(Collected data)
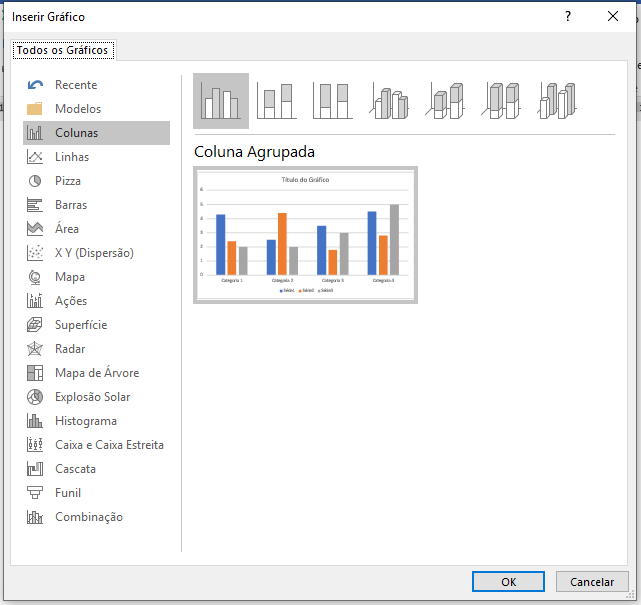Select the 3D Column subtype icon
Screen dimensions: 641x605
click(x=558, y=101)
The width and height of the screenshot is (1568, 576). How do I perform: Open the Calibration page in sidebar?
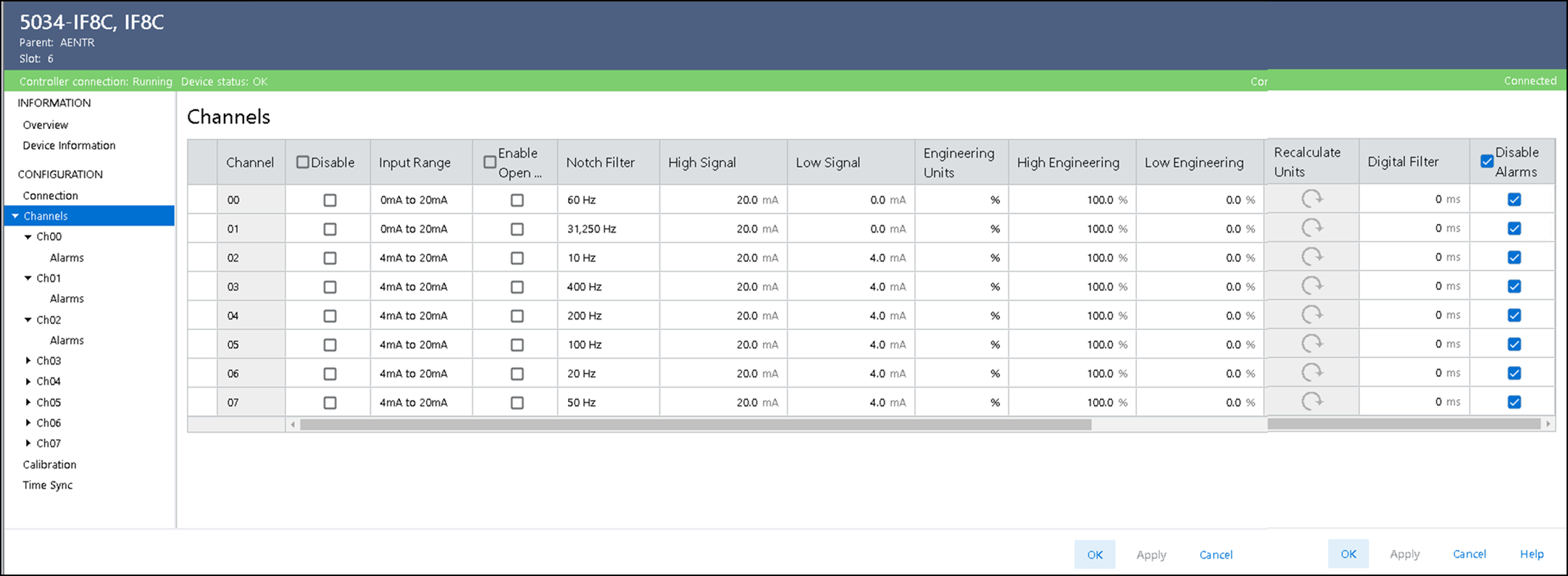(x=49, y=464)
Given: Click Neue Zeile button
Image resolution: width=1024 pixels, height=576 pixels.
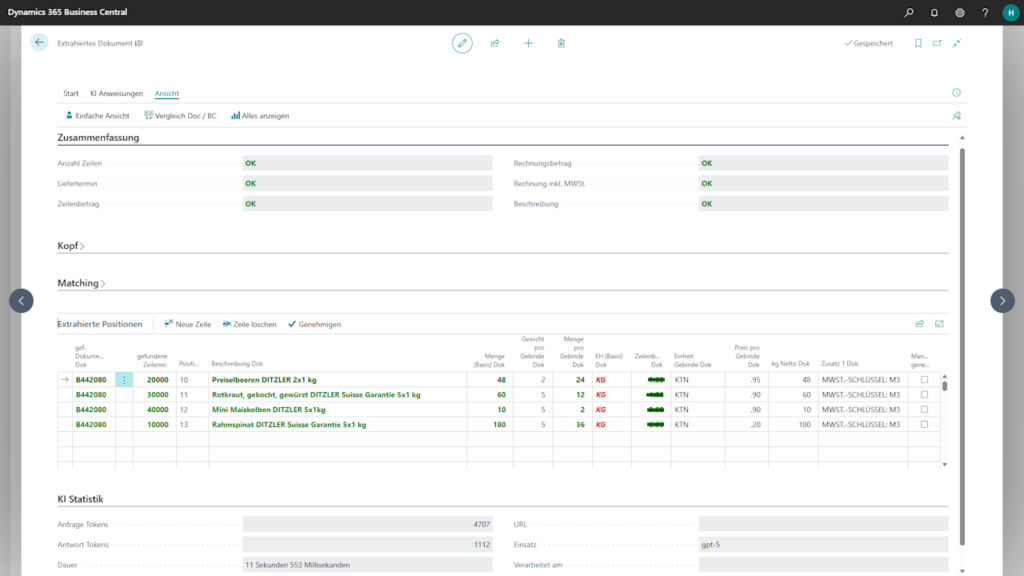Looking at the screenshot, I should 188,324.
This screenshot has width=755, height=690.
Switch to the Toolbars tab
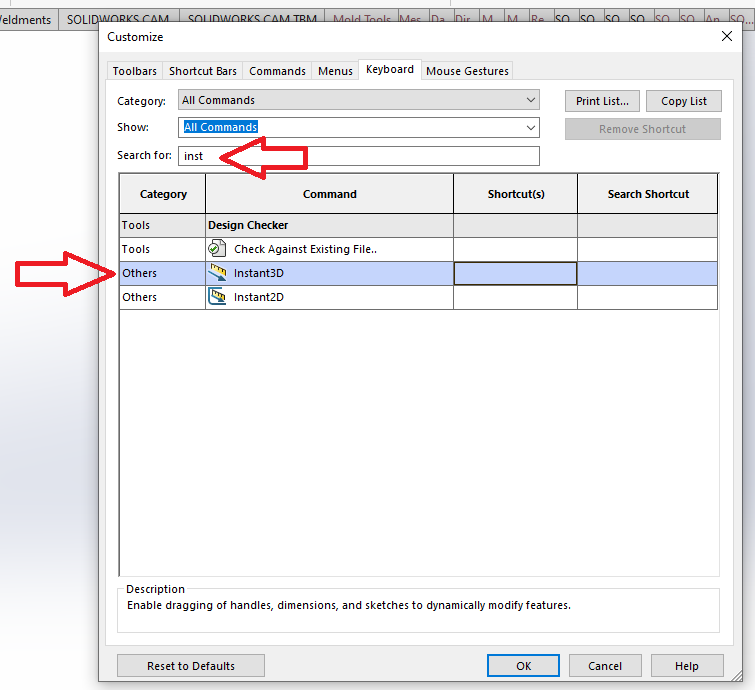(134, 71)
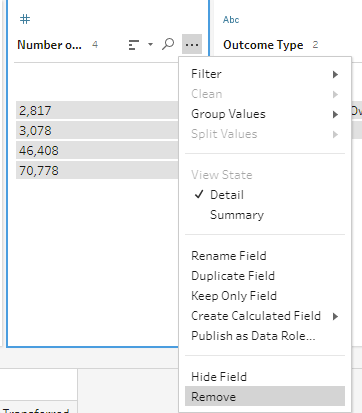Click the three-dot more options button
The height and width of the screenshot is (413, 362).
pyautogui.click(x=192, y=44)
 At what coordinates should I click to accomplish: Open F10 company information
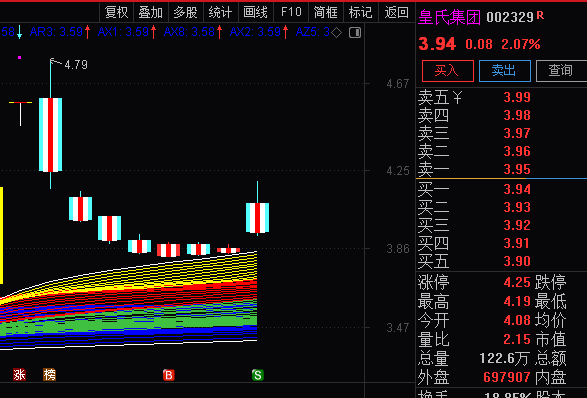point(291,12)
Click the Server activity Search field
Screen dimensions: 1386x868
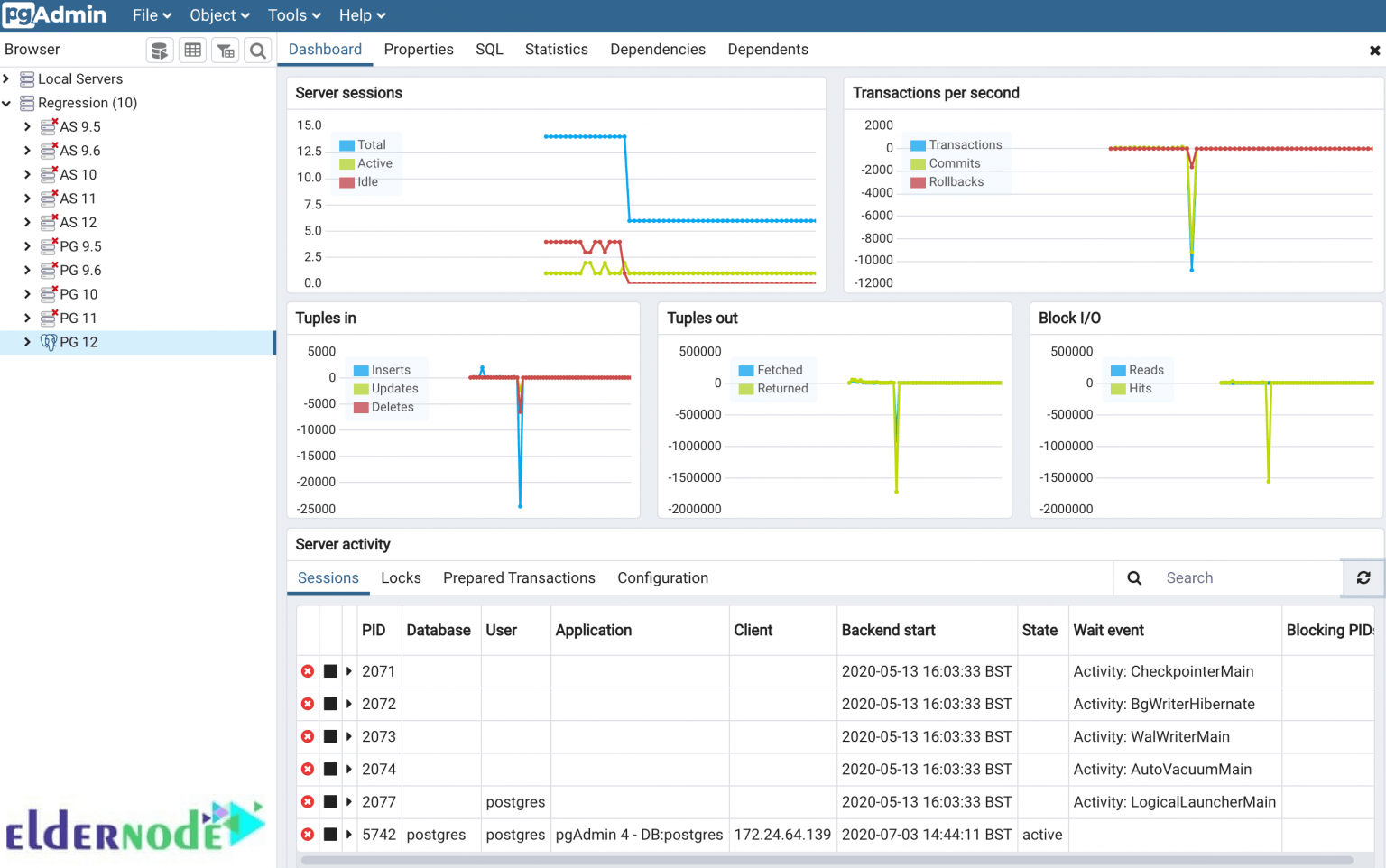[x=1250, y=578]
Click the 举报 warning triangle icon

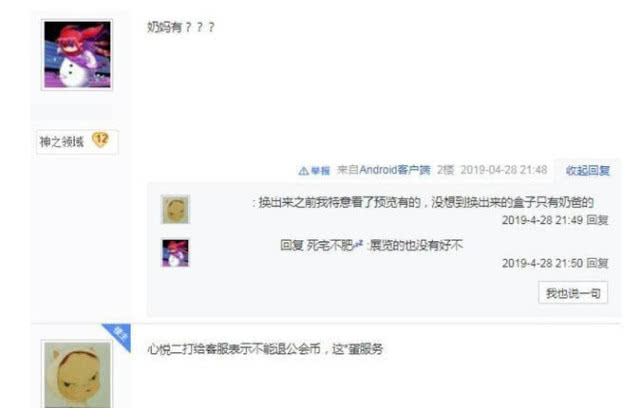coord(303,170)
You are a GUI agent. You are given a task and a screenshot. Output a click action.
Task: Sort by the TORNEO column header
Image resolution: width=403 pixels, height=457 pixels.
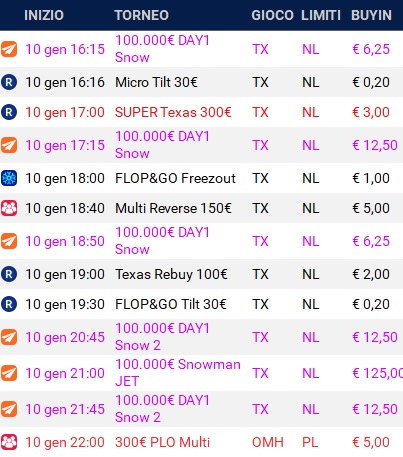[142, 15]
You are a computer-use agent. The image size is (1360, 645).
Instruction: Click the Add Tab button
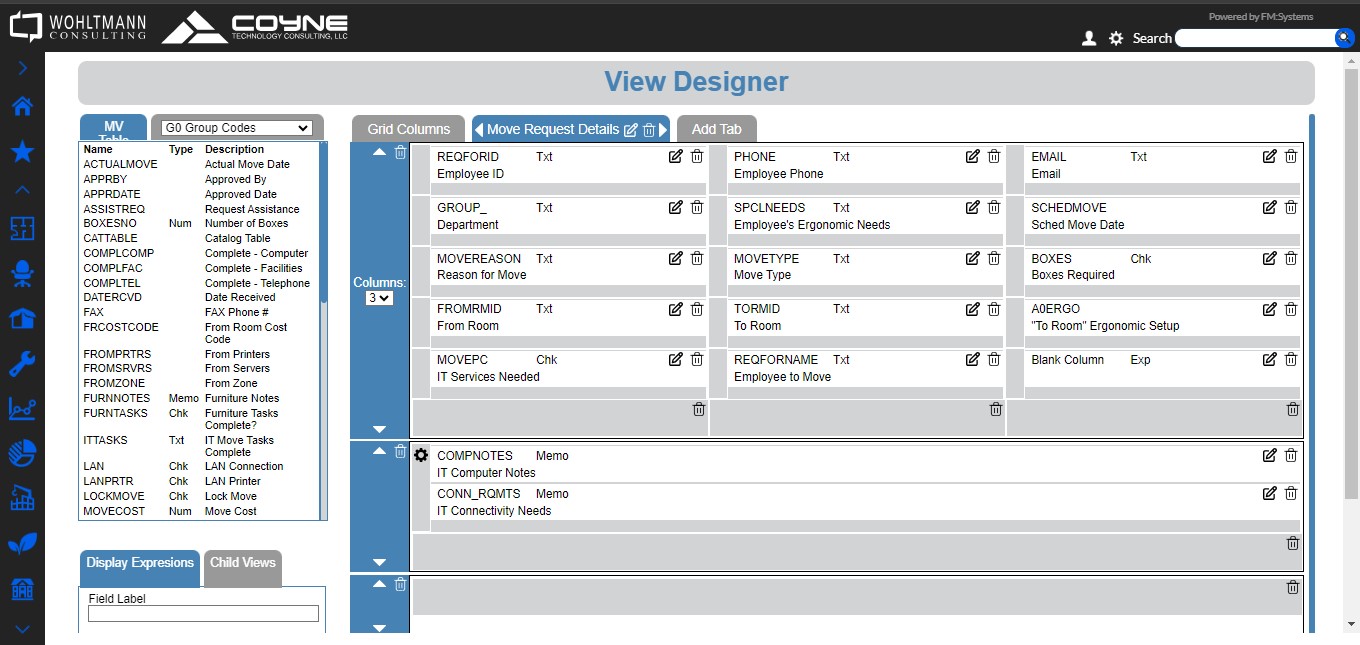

▸ **EXERCISE DIRECTIONS**
Repeat, exactly and with no pictures, each line from the line that holds "Click the 举报 warning triangle icon" through the last line of the records above.

▸ **OUTPUT OF THE TASK**
Click the 举报 warning triangle icon

coord(303,170)
You are a GUI agent. You are given a task and a screenshot. Output a click action.
Task: Sort by the TORNEO column header
Image resolution: width=403 pixels, height=457 pixels.
[142, 15]
You are a computer-use agent. The image size is (1360, 645).
Instruction: Click the Add Tab button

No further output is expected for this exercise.